In the first paper, which features Bhargavi Jayaraman as first author, the first crystal structure of a Rev dimer bound to an RRE RNA fragment is reported (Jayaraman et al., 2014). Many of the interactions seen in this structure fit well within the framework of structures collected by studying smaller parts of the protein individually. Both the high affinity and secondary Rev binding sites on the RRE are occupied as expected, and the architecture of the Rev–Rev dimer interface is clearly seen. In the second paper, for which David Booth is the first author, the structure of a Rev-RRE-Crm1 complex was solved using cryo-electron microscopy, revealing the existence of a Crm1 dimer interface that is unique among reported Crm1-cargo structures (Booth et al., 2014).

Now for the conundrums. First, there are significant differences between the Rev–Rev dimer interface in the Rev-RRE complex reported by Jayaraman et al. and previously determined structures. In particular, the angles between the helices that connect the Rev monomers into dimers are completely different. It is also not entirely clear how the dimer interfaces now observed can be reconciled into a coherent picture of the functional Rev-RRE complex. In principle, the new Rev dimer-RRE structure represents the most advanced molecular model of an intermediate stage of assembly of the final complex. However, the RRE sequence had to be significantly altered to obtain usable crystals for imaging, so we cannot be completely certain that the complexes formed are functional. Furthermore, the data are consistent with the possibility that Rev:RRE could take on multiple different arrangements with respect to Crm1, which complicates the structural analysis.

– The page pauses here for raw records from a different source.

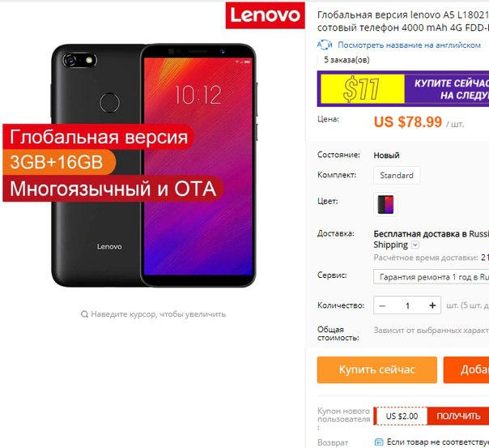
Task: Choose the black phone color swatch
Action: pos(385,204)
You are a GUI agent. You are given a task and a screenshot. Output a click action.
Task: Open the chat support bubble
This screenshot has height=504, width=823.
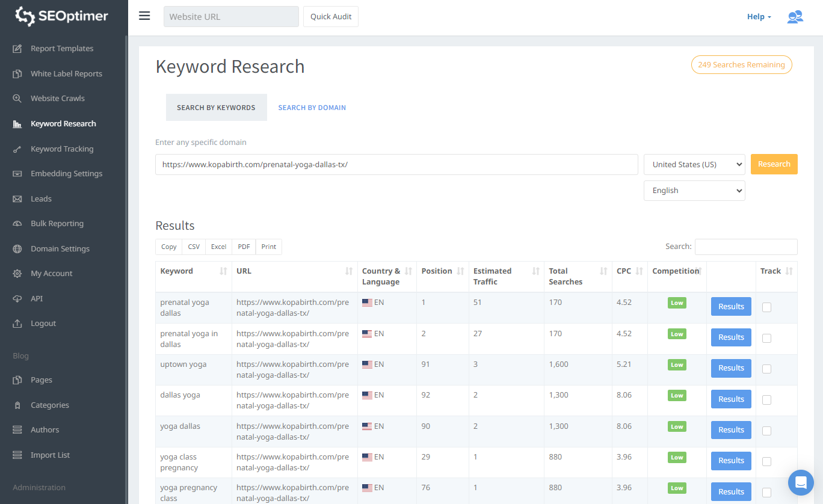pos(801,482)
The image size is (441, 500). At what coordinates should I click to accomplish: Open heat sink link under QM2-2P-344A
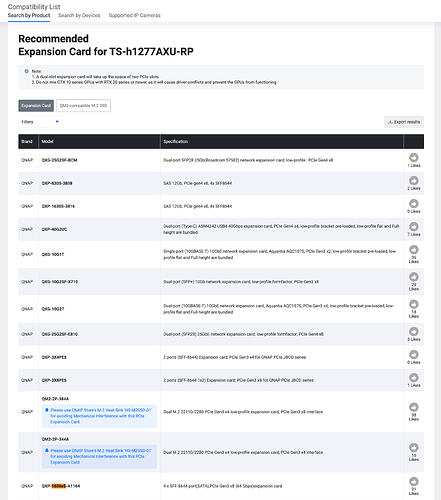(x=99, y=456)
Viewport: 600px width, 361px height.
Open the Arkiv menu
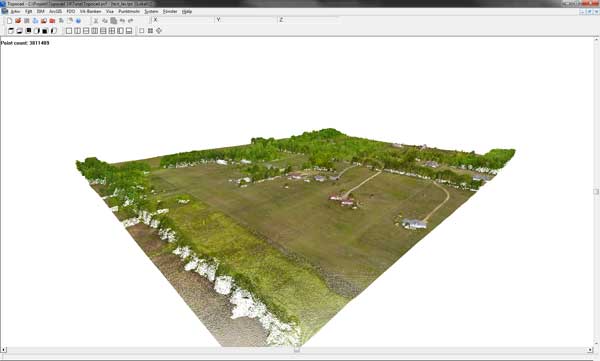pyautogui.click(x=15, y=11)
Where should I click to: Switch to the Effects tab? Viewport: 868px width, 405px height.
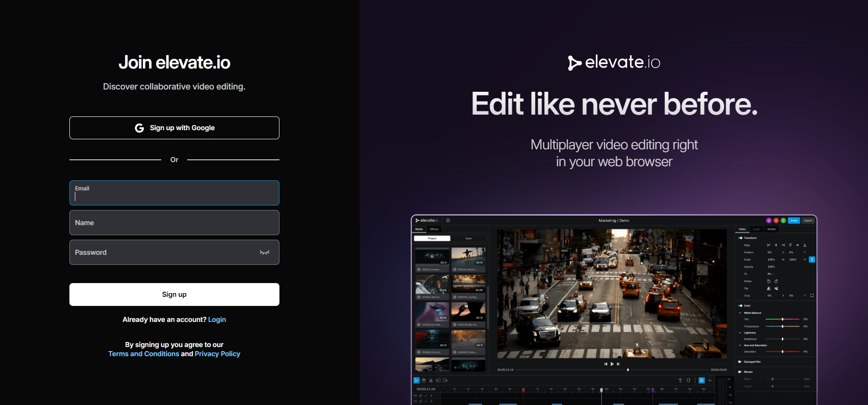434,229
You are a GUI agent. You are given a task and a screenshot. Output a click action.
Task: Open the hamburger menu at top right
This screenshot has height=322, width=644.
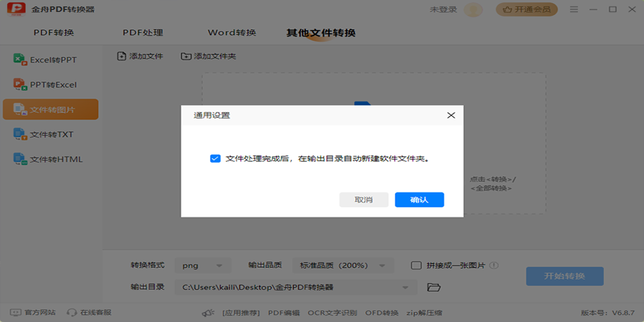coord(574,9)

Unfortunately, it is not possible to unambiguously identify the precise conformation of Rev:RRE in the Rev-RRE-Crm1 complex to help produce a more complete molecular model because large parts of Rev and the RRE are not visible in the structure, presumably due to disorder or because they can take on multiple conformations. It is also not yet possible to understand from the RRE fragments how the Rev dimers in the crystal structure might be arranged in the context of the full RRE. Therefore, the question of the overall architecture of the export complex remains unanswered.

The papers by Jayaraman et al. and Booth et al. represent tremendous advances in a slowly evolving story of how viral transcripts are exported by the Crm1 pathway. The new glimpses of molecular details that have been obtained in these papers will serve to generate the next generation of hypotheses. It may turn out that a Rev dimer or tetramer on the RRE is sufficient to recruit the Crm1 dimer that is the functional export complex. It is important to recall that the Rev concentration in HIV infected cells is very low, and may well be below the concentration necessary to form the menagerie of complexes that have been experimentally generated over the past two decades. Frankel, Jayaraman, Booth and co-workers are to be congratulated on their accomplishments in these most recent studies. However, I personally remain frustrated about how all of these divergent complexes can be understood in a coherent molecular picture. Rev remains for the moment a Really exasperating viral protein.